## PROMPT
Swap "Viewport" for "Display" everywhere it occurs in the rows below, and reproduce every row otherwise unchanged.

^^^^^^^^^^^^^^^^

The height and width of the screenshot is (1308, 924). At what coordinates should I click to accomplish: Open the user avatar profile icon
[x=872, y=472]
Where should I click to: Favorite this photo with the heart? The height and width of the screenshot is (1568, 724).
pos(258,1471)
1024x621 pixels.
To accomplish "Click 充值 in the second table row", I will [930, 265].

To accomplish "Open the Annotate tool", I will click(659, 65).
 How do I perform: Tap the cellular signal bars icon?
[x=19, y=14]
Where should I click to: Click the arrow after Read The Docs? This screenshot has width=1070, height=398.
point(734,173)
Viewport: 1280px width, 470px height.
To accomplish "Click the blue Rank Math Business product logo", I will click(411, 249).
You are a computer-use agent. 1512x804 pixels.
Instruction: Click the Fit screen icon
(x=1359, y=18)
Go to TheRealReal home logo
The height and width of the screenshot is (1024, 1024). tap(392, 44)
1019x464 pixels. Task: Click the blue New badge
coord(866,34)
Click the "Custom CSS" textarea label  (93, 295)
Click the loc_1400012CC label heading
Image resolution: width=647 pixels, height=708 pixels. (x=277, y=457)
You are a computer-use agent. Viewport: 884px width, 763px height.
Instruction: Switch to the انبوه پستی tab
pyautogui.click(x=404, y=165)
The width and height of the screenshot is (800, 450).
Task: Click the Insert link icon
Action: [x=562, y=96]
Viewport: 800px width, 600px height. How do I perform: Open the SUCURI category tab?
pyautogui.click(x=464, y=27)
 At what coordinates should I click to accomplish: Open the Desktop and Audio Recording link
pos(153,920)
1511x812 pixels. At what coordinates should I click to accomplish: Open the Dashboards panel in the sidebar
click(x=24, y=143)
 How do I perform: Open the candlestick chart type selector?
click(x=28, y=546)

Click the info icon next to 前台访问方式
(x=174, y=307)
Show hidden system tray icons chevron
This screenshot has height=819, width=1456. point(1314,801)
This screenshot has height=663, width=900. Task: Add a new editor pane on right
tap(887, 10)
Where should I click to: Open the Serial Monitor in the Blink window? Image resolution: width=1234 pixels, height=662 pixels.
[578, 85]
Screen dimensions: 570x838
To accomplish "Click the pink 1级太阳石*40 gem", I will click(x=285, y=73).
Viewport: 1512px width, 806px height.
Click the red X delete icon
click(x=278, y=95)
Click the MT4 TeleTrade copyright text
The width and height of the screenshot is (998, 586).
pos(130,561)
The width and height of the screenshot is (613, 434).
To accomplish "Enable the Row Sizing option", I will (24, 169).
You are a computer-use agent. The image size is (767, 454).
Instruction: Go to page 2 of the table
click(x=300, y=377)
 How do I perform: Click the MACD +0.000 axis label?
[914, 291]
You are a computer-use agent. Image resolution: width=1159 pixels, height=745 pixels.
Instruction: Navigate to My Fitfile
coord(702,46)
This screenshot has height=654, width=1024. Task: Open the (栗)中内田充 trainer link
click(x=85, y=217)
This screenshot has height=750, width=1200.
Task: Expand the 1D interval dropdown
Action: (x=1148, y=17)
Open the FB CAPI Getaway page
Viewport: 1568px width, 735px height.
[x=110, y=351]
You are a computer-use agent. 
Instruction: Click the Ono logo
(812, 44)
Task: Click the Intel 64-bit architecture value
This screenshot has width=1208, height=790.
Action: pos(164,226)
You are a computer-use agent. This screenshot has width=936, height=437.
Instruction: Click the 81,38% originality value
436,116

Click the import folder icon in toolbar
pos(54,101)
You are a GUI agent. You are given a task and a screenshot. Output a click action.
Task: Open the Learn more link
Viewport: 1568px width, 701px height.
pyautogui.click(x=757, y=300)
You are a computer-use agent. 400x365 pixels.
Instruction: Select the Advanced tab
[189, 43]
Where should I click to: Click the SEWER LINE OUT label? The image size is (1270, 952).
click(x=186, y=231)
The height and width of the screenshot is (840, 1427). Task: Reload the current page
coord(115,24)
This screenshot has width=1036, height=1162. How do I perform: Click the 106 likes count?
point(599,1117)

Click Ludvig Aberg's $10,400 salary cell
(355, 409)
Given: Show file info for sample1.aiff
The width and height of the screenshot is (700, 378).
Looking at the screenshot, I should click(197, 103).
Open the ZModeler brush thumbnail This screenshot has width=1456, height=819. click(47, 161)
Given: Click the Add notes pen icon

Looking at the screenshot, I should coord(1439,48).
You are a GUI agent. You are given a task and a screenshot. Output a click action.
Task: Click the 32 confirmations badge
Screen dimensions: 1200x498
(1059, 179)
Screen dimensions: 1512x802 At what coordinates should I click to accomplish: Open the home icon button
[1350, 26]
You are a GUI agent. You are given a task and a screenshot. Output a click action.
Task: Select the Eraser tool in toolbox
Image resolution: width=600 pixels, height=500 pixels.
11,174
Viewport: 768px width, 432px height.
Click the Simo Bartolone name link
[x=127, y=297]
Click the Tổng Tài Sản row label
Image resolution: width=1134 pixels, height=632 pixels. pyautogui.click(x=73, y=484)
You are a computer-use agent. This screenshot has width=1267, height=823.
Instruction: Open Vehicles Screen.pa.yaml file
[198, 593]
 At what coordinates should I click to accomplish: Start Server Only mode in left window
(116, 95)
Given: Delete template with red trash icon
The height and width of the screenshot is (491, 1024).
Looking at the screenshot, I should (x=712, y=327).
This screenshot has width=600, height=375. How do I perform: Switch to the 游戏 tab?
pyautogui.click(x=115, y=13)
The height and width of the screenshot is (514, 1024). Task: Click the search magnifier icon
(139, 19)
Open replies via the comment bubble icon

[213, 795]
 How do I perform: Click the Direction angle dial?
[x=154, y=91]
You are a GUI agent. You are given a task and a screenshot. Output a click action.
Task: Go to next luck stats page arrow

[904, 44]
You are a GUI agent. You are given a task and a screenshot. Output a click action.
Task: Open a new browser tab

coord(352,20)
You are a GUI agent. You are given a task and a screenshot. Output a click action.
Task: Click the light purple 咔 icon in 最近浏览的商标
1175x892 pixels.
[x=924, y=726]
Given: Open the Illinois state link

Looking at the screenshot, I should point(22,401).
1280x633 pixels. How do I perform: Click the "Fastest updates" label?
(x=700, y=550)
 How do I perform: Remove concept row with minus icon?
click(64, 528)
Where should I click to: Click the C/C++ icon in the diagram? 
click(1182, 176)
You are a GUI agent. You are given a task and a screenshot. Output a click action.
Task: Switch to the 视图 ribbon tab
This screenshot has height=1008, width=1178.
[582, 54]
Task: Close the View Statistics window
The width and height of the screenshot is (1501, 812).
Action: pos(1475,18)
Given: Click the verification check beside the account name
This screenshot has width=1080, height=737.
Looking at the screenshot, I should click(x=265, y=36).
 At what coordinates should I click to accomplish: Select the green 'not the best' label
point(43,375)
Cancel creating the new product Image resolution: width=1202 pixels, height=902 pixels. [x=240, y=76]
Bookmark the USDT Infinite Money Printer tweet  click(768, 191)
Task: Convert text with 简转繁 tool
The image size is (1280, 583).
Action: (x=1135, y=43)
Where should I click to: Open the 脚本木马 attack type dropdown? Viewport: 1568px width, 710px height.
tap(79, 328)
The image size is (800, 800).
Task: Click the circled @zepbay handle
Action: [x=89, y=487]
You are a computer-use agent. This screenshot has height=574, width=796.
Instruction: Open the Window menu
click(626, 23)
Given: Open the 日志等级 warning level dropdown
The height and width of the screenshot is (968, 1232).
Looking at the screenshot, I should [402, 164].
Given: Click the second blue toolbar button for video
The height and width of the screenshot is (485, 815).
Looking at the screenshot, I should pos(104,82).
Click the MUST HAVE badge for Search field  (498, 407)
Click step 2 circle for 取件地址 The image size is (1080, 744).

^^^^^^^^^^^^^^^^

## WRITTEN ANSWER
The height and width of the screenshot is (1308, 924). At what coordinates should I click to accomplish: Open the user avatar profile icon
[x=872, y=472]
Where should I click to: Favorite this photo with the heart? The height and width of the screenshot is (1568, 724).
pos(258,1471)
1024x621 pixels.
To accomplish "Click 充值 in the second table row", I will [930, 265].

To accomplish "Open the Annotate tool", I will click(659, 65).
 How do I perform: Tap the cellular signal bars icon?
[x=19, y=14]
Where should I click to: Click the arrow after Read The Docs? This screenshot has width=1070, height=398.
point(734,173)
Display: 1280px width, 470px height.
To accomplish "Click the blue Rank Math Business product logo", I will click(411, 249).
You are a computer-use agent. 1512x804 pixels.
Instruction: Click the Fit screen icon
(x=1359, y=18)
Go to TheRealReal home logo
The height and width of the screenshot is (1024, 1024). tap(392, 44)
1019x464 pixels. Task: Click the blue New badge
coord(866,34)
Click the "Custom CSS" textarea label  (93, 295)
Click the loc_1400012CC label heading
Image resolution: width=647 pixels, height=708 pixels. (x=277, y=457)
You are a computer-use agent. Display: 884px width, 763px height.
Instruction: Switch to the انبوه پستی tab
pyautogui.click(x=404, y=165)
The width and height of the screenshot is (800, 450).
Task: Click the Insert link icon
Action: [x=562, y=96]
Display: 800px width, 600px height. How do I perform: Open the SUCURI category tab?
pyautogui.click(x=464, y=27)
 At what coordinates should I click to accomplish: Open the Desktop and Audio Recording link
pos(153,920)
1511x812 pixels. At what coordinates should I click to accomplish: Open the Dashboards panel in the sidebar
click(x=24, y=143)
 How do I perform: Open the candlestick chart type selector?
click(x=28, y=546)

Click the info icon next to 前台访问方式
(x=174, y=307)
Show hidden system tray icons chevron
This screenshot has height=819, width=1456. point(1314,801)
This screenshot has height=663, width=900. Task: Add a new editor pane on right
tap(887, 10)
Where should I click to: Open the Serial Monitor in the Blink window? Image resolution: width=1234 pixels, height=662 pixels.
[578, 85]
Screen dimensions: 570x838
To accomplish "Click the pink 1级太阳石*40 gem", I will click(x=285, y=73).
Display: 1512px width, 806px height.
Click the red X delete icon
click(x=278, y=95)
Click the MT4 TeleTrade copyright text
The width and height of the screenshot is (998, 586).
pos(130,561)
The width and height of the screenshot is (613, 434).
To accomplish "Enable the Row Sizing option", I will (24, 169).
You are a computer-use agent. The image size is (767, 454).
Instruction: Go to page 2 of the table
click(x=300, y=377)
 How do I perform: Click the MACD +0.000 axis label?
[914, 291]
You are a computer-use agent. Image resolution: width=1159 pixels, height=745 pixels.
Instruction: Navigate to My Fitfile
coord(702,46)
This screenshot has height=654, width=1024. Task: Open the (栗)中内田充 trainer link
click(x=85, y=217)
This screenshot has height=750, width=1200.
Task: Expand the 1D interval dropdown
Action: (x=1148, y=17)
Open the FB CAPI Getaway page
Display: 1568px width, 735px height.
[x=110, y=351]
You are a computer-use agent. 
Instruction: Click the Ono logo
(812, 44)
Task: Click the Intel 64-bit architecture value
This screenshot has width=1208, height=790.
Action: pos(164,226)
You are a computer-use agent. This screenshot has width=936, height=437.
Instruction: Click the 81,38% originality value
436,116

Click the import folder icon in toolbar
pos(54,101)
You are a GUI agent. You are given a task and a screenshot. Output a click action.
Task: Open the Learn more link
Display: 1568px width, 701px height.
pyautogui.click(x=757, y=300)
You are a computer-use agent. 400x365 pixels.
Instruction: Select the Advanced tab
[189, 43]
Where should I click to: Click the SEWER LINE OUT label? The image size is (1270, 952).
click(x=186, y=231)
The height and width of the screenshot is (840, 1427). Task: Reload the current page
coord(115,24)
This screenshot has width=1036, height=1162. How do I perform: Click the 106 likes count?
point(599,1117)

Click Ludvig Aberg's $10,400 salary cell
(355, 409)
Given: Show file info for sample1.aiff
The width and height of the screenshot is (700, 378).
Looking at the screenshot, I should click(197, 103).
Open the ZModeler brush thumbnail This screenshot has width=1456, height=819. click(47, 161)
Given: Click the Add notes pen icon

Looking at the screenshot, I should coord(1439,48).
You are a GUI agent. You are given a task and a screenshot. Output a click action.
Task: Click the 32 confirmations badge
Screen dimensions: 1200x498
(1059, 179)
Screen dimensions: 1512x802 At what coordinates should I click to accomplish: Open the home icon button
[1350, 26]
You are a GUI agent. You are given a task and a screenshot. Output a click action.
Task: Select the Eraser tool in toolbox
Image resolution: width=600 pixels, height=500 pixels.
11,174
Display: 768px width, 432px height.
Click the Simo Bartolone name link
[x=127, y=297]
Click the Tổng Tài Sản row label
Image resolution: width=1134 pixels, height=632 pixels. pyautogui.click(x=73, y=484)
You are a computer-use agent. This screenshot has width=1267, height=823.
Instruction: Open Vehicles Screen.pa.yaml file
[198, 593]
 At what coordinates should I click to accomplish: Start Server Only mode in left window
(116, 95)
Given: Delete template with red trash icon
The height and width of the screenshot is (491, 1024).
Looking at the screenshot, I should (x=712, y=327).
This screenshot has width=600, height=375. How do I perform: Switch to the 游戏 tab?
pyautogui.click(x=115, y=13)
The height and width of the screenshot is (514, 1024). Task: Click the search magnifier icon
(139, 19)
Open replies via the comment bubble icon

[213, 795]
 How do I perform: Click the Direction angle dial?
[x=154, y=91]
You are a GUI agent. You are given a task and a screenshot. Output a click action.
Task: Go to next luck stats page arrow

[904, 44]
You are a GUI agent. You are given a task and a screenshot. Output a click action.
Task: Open a new browser tab

coord(352,20)
You are a GUI agent. You are given a task and a screenshot. Output a click action.
Task: Click the light purple 咔 icon in 最近浏览的商标
1175x892 pixels.
[x=924, y=726]
Given: Open the Illinois state link

Looking at the screenshot, I should point(22,401).
1280x633 pixels. How do I perform: Click the "Fastest updates" label?
(x=700, y=550)
 How do I perform: Remove concept row with minus icon?
click(64, 528)
Where should I click to: Click the C/C++ icon in the diagram? 
click(1182, 176)
You are a GUI agent. You are given a task and a screenshot. Output a click action.
Task: Switch to the 视图 ribbon tab
This screenshot has height=1008, width=1178.
[582, 54]
Task: Close the View Statistics window
The width and height of the screenshot is (1501, 812).
Action: pos(1475,18)
Given: Click the verification check beside the account name
This screenshot has width=1080, height=737.
Looking at the screenshot, I should click(x=265, y=36).
 At what coordinates should I click to accomplish: Select the green 'not the best' label
point(43,375)
Cancel creating the new product Image resolution: width=1202 pixels, height=902 pixels. [x=240, y=76]
Bookmark the USDT Infinite Money Printer tweet  click(768, 191)
Task: Convert text with 简转繁 tool
The image size is (1280, 583).
Action: (x=1135, y=43)
Where should I click to: Open the 脚本木马 attack type dropdown? Display: 1568px width, 710px height.
tap(79, 328)
The image size is (800, 800).
Task: Click the circled @zepbay handle
Action: [x=89, y=487]
You are a computer-use agent. This screenshot has height=574, width=796.
Instruction: Open the Window menu
click(626, 23)
Given: Open the 日志等级 warning level dropdown
The height and width of the screenshot is (968, 1232).
Looking at the screenshot, I should [402, 164].
Given: Click the second blue toolbar button for video
The height and width of the screenshot is (485, 815).
Looking at the screenshot, I should pos(104,82).
Click the MUST HAVE badge for Search field  (498, 407)
Click step 2 circle for 取件地址 The image size is (1080, 744).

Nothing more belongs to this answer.